Capturing the moments of India

How does one paint almost a photographic rendering of a place and its people? How does one capture sunlight in all its various shades? How does one capture life in a painting with such clarity? If we were to think of an artist who was able to combine all these skills and paint the 19th century India with all its vibrance, it will be Edwin Lord Weeks.


Born in 1849 in Newton, Massachusetts, Edwin Lord Weeks was an American painter who travelled the world over and painted some of the most beautiful landscapes depicting the places and people that he visited. And when you see his paintings, you get a sense that the artist had a great ability to draw life like paintings, that he was able to create the illusion of depth and distance on a canvas by using the techniques of linear perspective. He captured a moment in a life of a place.


"Along with Frederic Arthur Bridgman, Edwin Lord Weeks is one of the most celebrated of the American Orientalists, this certainly being so during his lifetime, and although quite a lot is recorded concerning his professional career and travels, much of this from his own extensive travel writings, relatively little is known about his private life." - from his biography.


In 1883 he traveled to India and, according to his own letters, spent every day painting and here are some of his remarkable works.


Golden Temple, Amritsar, Edwin Lord Weeks, 1890

(Oil painting, The Golden Temple, Amritsar, 1890, Edwin Lord Weeks (c) Courtesy https://www.edwinlordweeks.org)

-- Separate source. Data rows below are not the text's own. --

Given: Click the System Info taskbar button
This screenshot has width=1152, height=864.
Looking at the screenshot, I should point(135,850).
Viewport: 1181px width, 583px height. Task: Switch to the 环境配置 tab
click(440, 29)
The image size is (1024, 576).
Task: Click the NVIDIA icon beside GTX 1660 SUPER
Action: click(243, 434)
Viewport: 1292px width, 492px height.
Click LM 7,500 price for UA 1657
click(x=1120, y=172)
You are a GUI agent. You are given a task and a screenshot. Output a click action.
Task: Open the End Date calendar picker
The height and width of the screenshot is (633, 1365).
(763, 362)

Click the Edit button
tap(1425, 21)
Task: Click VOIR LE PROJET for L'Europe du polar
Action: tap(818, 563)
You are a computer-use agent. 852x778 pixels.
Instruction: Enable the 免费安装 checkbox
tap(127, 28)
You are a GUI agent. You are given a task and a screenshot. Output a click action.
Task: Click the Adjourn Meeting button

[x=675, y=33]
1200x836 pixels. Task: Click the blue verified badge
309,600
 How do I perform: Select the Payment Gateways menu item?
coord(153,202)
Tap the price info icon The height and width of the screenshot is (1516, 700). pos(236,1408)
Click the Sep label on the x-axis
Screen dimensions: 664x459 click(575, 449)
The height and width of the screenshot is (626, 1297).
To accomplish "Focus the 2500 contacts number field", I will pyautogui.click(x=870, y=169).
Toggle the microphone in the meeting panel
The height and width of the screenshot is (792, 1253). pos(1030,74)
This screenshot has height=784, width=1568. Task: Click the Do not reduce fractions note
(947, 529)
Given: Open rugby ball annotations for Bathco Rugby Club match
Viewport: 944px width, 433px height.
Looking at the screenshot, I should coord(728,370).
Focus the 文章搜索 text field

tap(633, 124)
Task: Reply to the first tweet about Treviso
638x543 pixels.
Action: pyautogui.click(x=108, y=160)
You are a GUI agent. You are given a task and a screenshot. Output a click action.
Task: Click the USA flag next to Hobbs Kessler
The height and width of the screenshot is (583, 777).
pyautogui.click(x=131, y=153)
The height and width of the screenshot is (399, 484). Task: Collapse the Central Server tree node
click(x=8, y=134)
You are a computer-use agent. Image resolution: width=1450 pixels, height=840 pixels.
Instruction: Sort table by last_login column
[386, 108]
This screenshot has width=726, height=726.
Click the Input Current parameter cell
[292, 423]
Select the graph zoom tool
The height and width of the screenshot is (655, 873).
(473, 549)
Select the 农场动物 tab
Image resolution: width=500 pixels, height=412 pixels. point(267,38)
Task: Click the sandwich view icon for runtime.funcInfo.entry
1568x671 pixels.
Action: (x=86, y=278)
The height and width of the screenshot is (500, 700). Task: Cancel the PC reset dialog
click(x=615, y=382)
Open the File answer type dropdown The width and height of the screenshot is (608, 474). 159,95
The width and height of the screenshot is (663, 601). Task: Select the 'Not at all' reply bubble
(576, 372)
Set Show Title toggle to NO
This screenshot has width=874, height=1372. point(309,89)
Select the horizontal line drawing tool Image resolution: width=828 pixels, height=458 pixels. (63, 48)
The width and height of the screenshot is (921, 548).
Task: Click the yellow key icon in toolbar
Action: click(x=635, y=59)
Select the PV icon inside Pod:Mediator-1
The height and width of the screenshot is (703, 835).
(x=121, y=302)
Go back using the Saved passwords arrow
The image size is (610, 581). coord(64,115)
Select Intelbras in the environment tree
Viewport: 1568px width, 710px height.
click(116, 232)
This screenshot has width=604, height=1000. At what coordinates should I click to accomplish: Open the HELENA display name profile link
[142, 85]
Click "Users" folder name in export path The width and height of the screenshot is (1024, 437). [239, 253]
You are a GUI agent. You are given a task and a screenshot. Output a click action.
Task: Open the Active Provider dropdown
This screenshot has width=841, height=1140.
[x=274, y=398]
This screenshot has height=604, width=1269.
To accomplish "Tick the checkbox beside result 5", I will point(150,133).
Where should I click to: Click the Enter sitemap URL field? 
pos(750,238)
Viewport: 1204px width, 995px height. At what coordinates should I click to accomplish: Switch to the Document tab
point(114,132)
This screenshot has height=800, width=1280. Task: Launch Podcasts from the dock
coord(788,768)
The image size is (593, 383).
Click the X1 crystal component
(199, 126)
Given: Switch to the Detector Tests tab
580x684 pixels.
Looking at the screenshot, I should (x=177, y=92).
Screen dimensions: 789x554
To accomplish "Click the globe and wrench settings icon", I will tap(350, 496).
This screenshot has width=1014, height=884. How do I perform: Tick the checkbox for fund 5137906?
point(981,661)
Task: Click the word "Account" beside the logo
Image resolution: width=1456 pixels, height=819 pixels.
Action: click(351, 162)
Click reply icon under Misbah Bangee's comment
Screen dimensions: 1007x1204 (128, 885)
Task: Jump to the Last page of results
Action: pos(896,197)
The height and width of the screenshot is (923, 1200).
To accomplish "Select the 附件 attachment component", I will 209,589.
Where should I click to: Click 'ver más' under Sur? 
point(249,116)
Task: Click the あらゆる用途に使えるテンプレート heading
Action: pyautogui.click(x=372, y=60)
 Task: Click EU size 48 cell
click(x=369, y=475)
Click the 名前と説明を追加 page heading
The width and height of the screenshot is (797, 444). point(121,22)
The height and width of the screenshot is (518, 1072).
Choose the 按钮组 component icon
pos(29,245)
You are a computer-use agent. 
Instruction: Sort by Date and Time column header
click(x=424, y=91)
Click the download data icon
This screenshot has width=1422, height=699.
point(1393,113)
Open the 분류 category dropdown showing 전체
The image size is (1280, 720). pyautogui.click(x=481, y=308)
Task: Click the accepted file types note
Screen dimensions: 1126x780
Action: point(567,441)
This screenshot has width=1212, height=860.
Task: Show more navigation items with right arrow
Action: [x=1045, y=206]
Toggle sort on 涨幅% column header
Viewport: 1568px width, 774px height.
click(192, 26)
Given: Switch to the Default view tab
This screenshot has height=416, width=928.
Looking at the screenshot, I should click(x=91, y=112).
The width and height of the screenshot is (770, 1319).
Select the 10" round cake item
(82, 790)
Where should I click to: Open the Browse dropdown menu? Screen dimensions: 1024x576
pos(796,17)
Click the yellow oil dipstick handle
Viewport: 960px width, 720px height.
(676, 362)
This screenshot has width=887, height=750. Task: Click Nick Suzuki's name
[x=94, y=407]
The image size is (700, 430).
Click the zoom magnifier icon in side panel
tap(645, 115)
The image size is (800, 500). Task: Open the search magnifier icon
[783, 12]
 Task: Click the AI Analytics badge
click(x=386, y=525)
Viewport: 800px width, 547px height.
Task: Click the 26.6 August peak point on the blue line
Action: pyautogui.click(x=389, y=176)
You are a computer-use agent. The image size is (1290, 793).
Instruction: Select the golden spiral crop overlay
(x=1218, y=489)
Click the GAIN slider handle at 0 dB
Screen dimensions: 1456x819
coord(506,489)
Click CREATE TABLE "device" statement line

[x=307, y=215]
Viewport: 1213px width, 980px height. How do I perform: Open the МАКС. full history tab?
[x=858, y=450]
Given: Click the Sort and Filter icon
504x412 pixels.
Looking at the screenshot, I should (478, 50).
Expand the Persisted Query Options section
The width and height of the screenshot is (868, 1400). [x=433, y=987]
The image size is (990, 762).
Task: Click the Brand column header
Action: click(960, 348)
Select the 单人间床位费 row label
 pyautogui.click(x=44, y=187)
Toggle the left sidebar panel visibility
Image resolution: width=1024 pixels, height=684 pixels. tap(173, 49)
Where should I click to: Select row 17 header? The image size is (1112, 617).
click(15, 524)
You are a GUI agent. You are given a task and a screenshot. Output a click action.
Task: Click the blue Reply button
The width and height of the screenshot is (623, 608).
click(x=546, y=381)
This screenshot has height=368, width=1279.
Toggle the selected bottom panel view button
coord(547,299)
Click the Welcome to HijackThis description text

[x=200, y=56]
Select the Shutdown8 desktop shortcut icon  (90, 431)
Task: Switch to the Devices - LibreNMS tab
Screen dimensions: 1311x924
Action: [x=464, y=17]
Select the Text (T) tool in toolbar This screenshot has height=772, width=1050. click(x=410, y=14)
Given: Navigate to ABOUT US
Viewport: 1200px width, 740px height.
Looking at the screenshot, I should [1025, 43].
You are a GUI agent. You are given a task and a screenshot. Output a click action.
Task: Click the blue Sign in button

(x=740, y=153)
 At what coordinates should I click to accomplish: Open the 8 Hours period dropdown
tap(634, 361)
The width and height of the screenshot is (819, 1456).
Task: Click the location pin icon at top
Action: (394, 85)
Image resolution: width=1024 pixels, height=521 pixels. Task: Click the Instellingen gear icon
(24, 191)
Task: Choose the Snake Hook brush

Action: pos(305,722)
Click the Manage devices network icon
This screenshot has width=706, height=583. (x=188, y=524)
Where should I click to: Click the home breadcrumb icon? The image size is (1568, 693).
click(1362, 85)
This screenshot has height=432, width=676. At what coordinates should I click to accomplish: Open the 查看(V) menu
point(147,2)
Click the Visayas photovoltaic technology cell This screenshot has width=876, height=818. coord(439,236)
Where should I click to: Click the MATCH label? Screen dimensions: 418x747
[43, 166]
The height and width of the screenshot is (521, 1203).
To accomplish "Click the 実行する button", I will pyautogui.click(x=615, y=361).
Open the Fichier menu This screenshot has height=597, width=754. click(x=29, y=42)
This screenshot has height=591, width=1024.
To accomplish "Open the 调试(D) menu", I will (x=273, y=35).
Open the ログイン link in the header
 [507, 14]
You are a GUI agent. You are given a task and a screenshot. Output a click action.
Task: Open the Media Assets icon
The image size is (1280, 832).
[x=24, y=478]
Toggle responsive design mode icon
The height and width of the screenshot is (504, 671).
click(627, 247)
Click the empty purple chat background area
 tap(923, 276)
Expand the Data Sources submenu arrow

It is important for an artist to choose a certain vantage point to draw a setting, to portray it as part of a wider scene, giving it context and life. In this painting, the Golden Temple is set as a backdrop, showcasing its grandeur and sanctity along with the people that are sitting, walking, praying along the banks of its sarovar. You can also sense that the timing of the scene is set in late afternoon, as the buildings are casting long shadows and how the sunlight is reflecting off the Golden Temple. It is a remarkable painting. The actual size of the painting is 119” x 84” which is quite large and life like. This painting is now owned by Brown University, Rhode Island, USA. To get a sense of the size of the paintings, here is a photograph of him in his studio and one of the paintings he is working on.


One of his other paintings is of the Wazir Khan Mosque and the nearby street life of Lahore. Completed in 1889, this painting brings back to life the Lahore of an older era.


Wazir Khan Mosque, Lahore, Edwin Lord Weeks, 1889

(Oil painting, Wazir Khan Mosque, 1890, Edwin Lord Weeks (c) Courtesy https://www.edwinlordweeks.org)


There are other paintings of the Wazir Khan Mosque with different vantage points that can be seen here.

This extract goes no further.